日本のビーテレ収録

 いいからテレビで食べ物を食いまくるのは止めろ、とアフリカ人が怒鳴り込んできたので、我々スタッフ一同はかなり驚いて、その大量のカレーライスと寿司をアフリカ人に差し出そうとしました。ギャル曽根はそれも全部テレビ的なアレかと思って露骨に悲しそうな悔しそうな身振り手振り顔つきをしましたが、やむなくADが二発殴って黙らせ、ギャル曽根の手からアフリカ人にカレーライスや寿司を渡させることにしました。
「いいよ。ここまで大量にあると、それはもうカレーライスでもないし、寿司でもないんだよ」とアフリカ人は言いました。「ゾウが悲しんでるよ」
 我々スタッフ一同は顔を見合わせました。その時、インカムと呼ぶのかは本当に全く知りませんが、上の何とかルーム(と仮に言いますが)からの指示がイヤホンから流れ込んできたので、上にいる人は偉い人なので逆らうわけにもいかないため、その通りに喋ることにしました。
「ゾウだっていっぱい食うだろ」
「そうら出た! ッポン人お得意の屁理屈が!」とアフリカ人は叫び、ペニスケース(と呼ぶのは知っていました)の先端を我々スタッフ一同の鼻先に突き出し、横に振りました。
 我々スタッフ一同は上からの指示を待ちました。「まきで」という場当たり的な指示が聞こえ、現場の人間に全てが任されたことを知りました(まきで、がどういう漢字を使うのかは誰も知りませんでしたが、多分、巻き、だろうと思っていました)。我々スタッフ一同は、スタジオで今一番権威を有している志村けんが何とかしてくれるだろうと、志村けんをチラリと見ました。その時の志村けんはかなりシリアスな顔をしていましたが、はげ散らかしており、さらにだんまりを決め込んでいました。我々スタッフ一同は、志村けんのブログは決しておもしろくないぞと考えていました(これには志村けんへの叱咤激励もこめられていました)が、志村けんなのでそれでもいいのだろう、とも思っていました(やはり業界人としての遠慮がありました)が、今日のことを志村は絶対にブログに書かないだろうと思うと、何だか腹が立ってきました。そうなってくると、そのはげ散らかし方も人をなめているとしか思われないのでした。

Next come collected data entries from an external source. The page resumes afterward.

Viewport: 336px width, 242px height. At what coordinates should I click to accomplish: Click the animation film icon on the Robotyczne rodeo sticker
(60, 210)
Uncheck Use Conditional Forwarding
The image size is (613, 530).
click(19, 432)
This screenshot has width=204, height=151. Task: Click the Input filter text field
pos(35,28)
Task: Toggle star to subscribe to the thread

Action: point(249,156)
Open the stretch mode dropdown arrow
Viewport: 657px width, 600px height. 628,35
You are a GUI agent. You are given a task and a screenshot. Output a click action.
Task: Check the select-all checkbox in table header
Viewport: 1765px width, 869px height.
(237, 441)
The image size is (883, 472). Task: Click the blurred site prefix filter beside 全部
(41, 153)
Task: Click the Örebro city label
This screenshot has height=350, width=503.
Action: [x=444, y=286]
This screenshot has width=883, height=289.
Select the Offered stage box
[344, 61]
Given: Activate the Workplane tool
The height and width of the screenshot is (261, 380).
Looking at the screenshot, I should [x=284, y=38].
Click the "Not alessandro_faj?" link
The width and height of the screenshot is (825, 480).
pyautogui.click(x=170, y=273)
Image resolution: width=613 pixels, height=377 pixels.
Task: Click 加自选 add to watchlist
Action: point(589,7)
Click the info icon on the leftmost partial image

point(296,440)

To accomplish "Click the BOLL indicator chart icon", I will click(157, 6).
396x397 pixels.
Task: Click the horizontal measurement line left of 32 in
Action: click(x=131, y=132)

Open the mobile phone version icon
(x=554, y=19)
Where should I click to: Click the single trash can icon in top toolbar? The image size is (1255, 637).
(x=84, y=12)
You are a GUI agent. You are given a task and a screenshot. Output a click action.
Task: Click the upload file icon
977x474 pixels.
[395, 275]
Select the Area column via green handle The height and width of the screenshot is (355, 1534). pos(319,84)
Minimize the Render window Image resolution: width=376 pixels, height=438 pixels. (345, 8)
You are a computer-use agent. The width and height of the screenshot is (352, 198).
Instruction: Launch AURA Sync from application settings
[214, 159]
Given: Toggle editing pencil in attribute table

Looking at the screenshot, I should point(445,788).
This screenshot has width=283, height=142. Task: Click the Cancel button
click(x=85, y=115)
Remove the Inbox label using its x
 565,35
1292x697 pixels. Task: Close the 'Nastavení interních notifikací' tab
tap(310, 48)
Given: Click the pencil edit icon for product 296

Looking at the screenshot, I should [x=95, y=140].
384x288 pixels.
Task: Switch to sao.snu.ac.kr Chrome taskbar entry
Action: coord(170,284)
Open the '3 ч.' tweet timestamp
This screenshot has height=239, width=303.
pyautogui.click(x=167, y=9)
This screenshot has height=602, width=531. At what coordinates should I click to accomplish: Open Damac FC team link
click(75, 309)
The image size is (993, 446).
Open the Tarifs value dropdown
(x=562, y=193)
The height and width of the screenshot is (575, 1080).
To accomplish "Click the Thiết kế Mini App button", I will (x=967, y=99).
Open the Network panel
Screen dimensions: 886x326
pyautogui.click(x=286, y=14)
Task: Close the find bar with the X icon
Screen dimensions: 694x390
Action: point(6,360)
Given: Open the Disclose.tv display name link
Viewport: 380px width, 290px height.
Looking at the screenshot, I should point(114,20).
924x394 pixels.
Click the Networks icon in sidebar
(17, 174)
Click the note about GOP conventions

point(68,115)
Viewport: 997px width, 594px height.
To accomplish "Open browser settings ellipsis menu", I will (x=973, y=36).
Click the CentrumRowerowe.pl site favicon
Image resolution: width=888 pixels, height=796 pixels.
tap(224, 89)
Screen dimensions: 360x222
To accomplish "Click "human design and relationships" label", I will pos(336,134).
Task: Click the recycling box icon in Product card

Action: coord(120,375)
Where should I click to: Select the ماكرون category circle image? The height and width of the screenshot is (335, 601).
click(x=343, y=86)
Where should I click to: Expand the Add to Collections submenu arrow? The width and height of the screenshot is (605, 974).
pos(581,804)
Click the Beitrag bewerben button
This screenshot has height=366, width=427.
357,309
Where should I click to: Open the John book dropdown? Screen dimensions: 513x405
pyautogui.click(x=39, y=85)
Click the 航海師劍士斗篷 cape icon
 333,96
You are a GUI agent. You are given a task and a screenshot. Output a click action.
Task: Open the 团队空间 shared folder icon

 しかし、刻一刻と収録時間は迫っていました。アフリカ人もまったく喋らなくなっていました。それに耐え切れずか、アフリカ人がペニスケースをそっと抜きにかかったので、我々スタッフ一同は放送事故だけは絶対に出世にかかわると思っているので、大変あわてました。
 下手に手も出せずに慌てふためいていると、1カメの横に座っているフロアディレクターがスケッチブックを掲げているのが見えました。そこには、「しめて」と殴り書きしてありました。
 そんな無茶な、いや、そんな無茶ブリな、と思ったその時でした。
「だっふんだ」
 いつの間にか、志村けんが1カメの前に立っていました。志村けんは顔をやや上に突き出し、口をとがらせ、寄り目を作っていました。
 それは、我々スタッフ一同も含めた日本国民の大部分にかけられているステキな魔法でした。魔法にかかっていた我々は、そのまじない通りに、ガラスの割れる音とともにずっこけました。日本のテレビ業界というのはそれでオールオッケー、何も心配いらないのです。あとはギロッポンにでもくりだしておけばいいのです。焼肉といえば叙々苑、寿司といえばシースーだと思っておればいいのです。